African Muslims arrive at Mecca for annual hajj pilgrimage
Thousands of Muslims from Kenya, Ghana and across Africa are streaming to Saudi Arabia as the annual hajj pilgrimage begins Friday. Hajj, one of the five pillars of Islam, is an obligation for adult Muslims who are able to make the journey to Mecca at some point in their lives. Saudi officials expect at least 2.5 million people for this year’s hajj, which includes the Eid al-Adha rituals to begin on Monday.
This year, Muslims from Sierra Leone are able to visit Mecca after a two-year hiatus because of the Ebola virus outbreak. At least 20,000 Nigerians are making the trek to Mecca, where authorities say they have increased staff and implemented comprehensive plans to help ensure a safe and peaceful sojourn.
The measures include 2,000 security cameras at the holy sites, and 200,000 security personnel on the ground. Pilgrims now are required to wear electronic tracking devices on their wrists that can be tracked by satellite, according to Standard Media reports. Beyond their security function, the wearables offer identification and medical data in the event of personal emergencies.
Saudi officials say the measures will decrease the likelihood of tragedies at Mecca. Last year, more than 2,000 people died in stampedes that – in addition to their human toll – sparked controversy when hajj officials blamed African pilgrims.
Credit-report abuse is adversely affecting Kenyans
In Kenya, access to mobile banking and sophisticated loan products are creating economic opportunity – but they’re also creating new credit-history problems for customers. Those reports are adversely affecting Kenyan consumers, which was never the intent of the credit reporting models.
Business Daily Africa reports that since 2010, when Kenyan officials first launched a credit information-sharing model that relies on bureau reports, the Central Bank Kenya data shows more than 12 million requests have been processed. The banks are forwarding the names and information of customers to bureaus like Metropol and TransUnion Africa, which offers credit bureau services in countries across Africa, for relatively minor amounts.
In some cases, those amounts are as low as 100 Kenyan shilling, with more than 400,000 Kenyans now listed for outstanding mobile loans of Sh200 or less.

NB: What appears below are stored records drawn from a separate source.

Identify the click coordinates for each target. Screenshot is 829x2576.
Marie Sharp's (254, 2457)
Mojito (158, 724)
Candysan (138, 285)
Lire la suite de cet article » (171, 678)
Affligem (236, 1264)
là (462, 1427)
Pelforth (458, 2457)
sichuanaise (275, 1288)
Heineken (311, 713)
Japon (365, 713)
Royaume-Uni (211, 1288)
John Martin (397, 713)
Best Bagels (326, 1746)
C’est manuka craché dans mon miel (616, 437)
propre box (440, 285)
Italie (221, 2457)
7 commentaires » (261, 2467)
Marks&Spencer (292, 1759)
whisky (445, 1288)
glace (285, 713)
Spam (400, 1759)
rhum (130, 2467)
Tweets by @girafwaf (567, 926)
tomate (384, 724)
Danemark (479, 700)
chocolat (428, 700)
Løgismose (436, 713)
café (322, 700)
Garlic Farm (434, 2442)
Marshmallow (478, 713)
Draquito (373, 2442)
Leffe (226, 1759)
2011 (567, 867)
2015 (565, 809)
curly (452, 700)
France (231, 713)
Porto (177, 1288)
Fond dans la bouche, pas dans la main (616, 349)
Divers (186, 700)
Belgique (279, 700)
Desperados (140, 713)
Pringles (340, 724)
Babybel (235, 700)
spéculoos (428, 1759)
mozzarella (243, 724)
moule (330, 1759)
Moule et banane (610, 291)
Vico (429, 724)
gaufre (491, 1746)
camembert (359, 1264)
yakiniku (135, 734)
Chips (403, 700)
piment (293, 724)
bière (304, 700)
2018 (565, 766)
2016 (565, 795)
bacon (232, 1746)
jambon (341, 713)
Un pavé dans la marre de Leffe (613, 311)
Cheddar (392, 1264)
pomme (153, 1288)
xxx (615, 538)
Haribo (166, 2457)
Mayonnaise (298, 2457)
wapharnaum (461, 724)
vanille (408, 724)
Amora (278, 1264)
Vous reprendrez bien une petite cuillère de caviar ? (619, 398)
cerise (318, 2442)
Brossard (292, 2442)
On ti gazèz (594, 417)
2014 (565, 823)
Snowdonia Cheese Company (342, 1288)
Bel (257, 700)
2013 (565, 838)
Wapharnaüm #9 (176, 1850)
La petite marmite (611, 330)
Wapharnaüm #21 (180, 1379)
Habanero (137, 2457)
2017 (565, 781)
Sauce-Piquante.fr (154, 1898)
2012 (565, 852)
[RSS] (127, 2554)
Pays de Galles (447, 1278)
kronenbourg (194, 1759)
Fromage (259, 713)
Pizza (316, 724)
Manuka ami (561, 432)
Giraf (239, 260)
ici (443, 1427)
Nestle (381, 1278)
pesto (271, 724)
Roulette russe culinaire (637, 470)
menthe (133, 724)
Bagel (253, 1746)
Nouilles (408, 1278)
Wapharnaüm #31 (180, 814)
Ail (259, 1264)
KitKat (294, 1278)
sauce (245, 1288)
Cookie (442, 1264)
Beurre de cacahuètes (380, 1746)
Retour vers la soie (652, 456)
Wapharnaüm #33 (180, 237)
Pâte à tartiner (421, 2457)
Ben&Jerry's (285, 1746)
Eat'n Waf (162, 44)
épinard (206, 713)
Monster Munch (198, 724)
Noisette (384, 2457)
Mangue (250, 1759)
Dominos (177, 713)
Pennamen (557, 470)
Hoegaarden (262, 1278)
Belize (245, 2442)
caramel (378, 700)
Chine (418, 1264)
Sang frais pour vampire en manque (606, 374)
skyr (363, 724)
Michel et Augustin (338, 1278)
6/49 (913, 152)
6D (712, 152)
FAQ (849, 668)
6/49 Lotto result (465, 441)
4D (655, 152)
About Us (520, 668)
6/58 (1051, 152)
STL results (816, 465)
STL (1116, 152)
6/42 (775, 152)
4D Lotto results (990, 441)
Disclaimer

The CBK recently warned banks against using the system to abuse customers. Many of those customers eye credit bureau reporting with suspicion because it serves as a tool to punish borrowers rather than reward the responsible with better rates and product options. The CBK reports that just 177,450 consumer requests for a free annual credit report have been filed, many of them to fulfill employment and job application requirements.
West African research explores air pollution, climate-haze relationship
Scientists say the first results of a 5-year project to measure atmospheric conditions over southern West Africa are in, with encouraging results for better understanding pollution sources and acting on climate change. The DACCIWA researchers measured air-pollution plumes that originate in Accra, Abidjan, Lomé, and Cotonou, to map the relationship between emissions that originate in the coastal cities and their impact up to 300 kilometers inland.
The haze-generating plumes show high amounts of organic matter, said Peter Knippertz, a professor at Karlsruhe Institute of Technology in Germany and head of the DACCIWA team. The practice of burning trash, agricultural waste and charcoal fuels contributes to the high particulate count.
That, in turn, combines with sea salt from the south and wind-blown Saharan dust from the north, to create unique atmospheric conditions in West Africa. When combined with power plant and oil-industry carbon emissions, the plumes waft inland and affect the savannahs and inland forests of the region. The haze changes available sunlight and affects temperature, wind, cloud formation and particle-altered rainfall.
The DACCIWA team hopes to better understand the complex relationships between the pollution sources, and the clouds and related atmospheric conditions, to improve weather and climate-change models. It’s too early to know if what they learn can be extrapolated to other regions, Knippertz told Phys.org.